Monday, August 20, 2012

Angels and Nephilim and other Biblical Beings in Fiction - CSFF Blog Tour

Julie here! This month, the CSFF Blog Tour is reviewing Karyn Henley's Eye of the Sword (blog, Facebook).

I'm not a fan of angels in fiction. In addition to the concern Henley expresses on her website about not wanting to go through God's middleman, I also notice the media tends to get angels wrong. No, I never thought that when a bell rings an angel gets its wings, but I was shocked in 7th or 8th grade to discover that no, angels are NOT actually dead people, but created beings.

There are a lot of things about angels in Eye of the Sword that I personally disagree with, despite Henley's extensive Christian work history.
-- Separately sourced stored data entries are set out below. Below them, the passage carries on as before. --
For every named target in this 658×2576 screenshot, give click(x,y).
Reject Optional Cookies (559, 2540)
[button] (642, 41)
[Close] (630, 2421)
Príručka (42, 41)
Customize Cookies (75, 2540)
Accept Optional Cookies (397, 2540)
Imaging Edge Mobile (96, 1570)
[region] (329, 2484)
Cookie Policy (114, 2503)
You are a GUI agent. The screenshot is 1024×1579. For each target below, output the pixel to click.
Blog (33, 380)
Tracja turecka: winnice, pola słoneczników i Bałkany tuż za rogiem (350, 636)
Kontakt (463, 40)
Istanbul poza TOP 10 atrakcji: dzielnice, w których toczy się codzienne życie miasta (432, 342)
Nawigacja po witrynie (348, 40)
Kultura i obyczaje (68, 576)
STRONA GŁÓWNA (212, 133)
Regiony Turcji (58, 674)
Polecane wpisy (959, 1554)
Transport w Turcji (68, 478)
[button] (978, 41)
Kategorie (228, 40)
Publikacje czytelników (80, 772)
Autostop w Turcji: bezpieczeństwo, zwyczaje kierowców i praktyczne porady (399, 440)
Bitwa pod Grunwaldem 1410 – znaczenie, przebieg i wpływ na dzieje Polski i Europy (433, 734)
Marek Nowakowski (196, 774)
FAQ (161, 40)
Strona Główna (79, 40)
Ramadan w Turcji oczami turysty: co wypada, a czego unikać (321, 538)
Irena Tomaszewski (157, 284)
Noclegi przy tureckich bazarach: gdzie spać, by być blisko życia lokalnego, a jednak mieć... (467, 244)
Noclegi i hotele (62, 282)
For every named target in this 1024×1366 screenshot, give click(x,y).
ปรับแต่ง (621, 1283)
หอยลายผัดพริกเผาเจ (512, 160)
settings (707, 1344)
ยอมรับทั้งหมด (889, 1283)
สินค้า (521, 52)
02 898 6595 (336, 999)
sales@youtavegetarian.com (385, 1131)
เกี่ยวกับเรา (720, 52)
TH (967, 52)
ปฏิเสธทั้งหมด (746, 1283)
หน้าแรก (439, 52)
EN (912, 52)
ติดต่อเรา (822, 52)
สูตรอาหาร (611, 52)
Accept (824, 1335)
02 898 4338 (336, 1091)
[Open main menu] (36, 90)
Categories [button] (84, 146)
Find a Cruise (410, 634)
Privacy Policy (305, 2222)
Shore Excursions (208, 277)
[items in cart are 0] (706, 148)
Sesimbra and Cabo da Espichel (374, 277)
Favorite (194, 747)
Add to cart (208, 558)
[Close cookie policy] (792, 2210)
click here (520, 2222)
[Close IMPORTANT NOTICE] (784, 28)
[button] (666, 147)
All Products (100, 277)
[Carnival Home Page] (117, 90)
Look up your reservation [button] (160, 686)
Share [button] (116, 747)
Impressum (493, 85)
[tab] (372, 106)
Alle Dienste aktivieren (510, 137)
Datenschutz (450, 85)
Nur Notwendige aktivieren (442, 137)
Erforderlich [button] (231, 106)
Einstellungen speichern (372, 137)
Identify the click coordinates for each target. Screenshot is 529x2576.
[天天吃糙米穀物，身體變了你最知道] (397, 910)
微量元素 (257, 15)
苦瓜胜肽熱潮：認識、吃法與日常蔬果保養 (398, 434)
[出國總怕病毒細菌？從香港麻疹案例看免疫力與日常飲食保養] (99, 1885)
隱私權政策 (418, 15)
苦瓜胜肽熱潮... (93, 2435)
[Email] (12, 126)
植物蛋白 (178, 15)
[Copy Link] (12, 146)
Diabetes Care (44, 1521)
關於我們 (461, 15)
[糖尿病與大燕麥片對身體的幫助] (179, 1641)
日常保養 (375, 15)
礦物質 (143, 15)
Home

Full disclosure, I did not read the first book in the series, Breath of Angel, so it's possible some of these points were addressed there. However, in Eye of the Sword:
  • Humans and angels can have children, and the end result is Nephilim, who are neither giants nor bad. (See Genesis 6, where God is very angry, in close conjunction with the angels taking human women as wives. One explanation, though not the only one, is that God needed the flood to wipe out the half-breed Nephilim from the Earth.)
  • Female angels can bear children of human men.
  • Unless I read wrong, angels seem to be able to die as humans die.
  • Outside of heaven, angels seem to consistently look like humans (aside from wings they hide under a cape).
  • Many angels spend their time with humans, acting more or less like humans; I saw little evidence of them thinking about God and His affairs.
  • Angels can't get to heaven if their stairway is missing.
Some people will find no problem with these rules applying to angels. Others might argue that this is a fantasy world, so the Biblical portrayal of angels doesn't have to apply. For some reason, I have no problem when Christian fantasy portrays dragons (commonly portrayed as Satan in the Bible) and pegasii (Pegasus was a "god"). I think C.S. Lewis even redeemed dryads in Narnia. (Not so sure about Bacchus, though!)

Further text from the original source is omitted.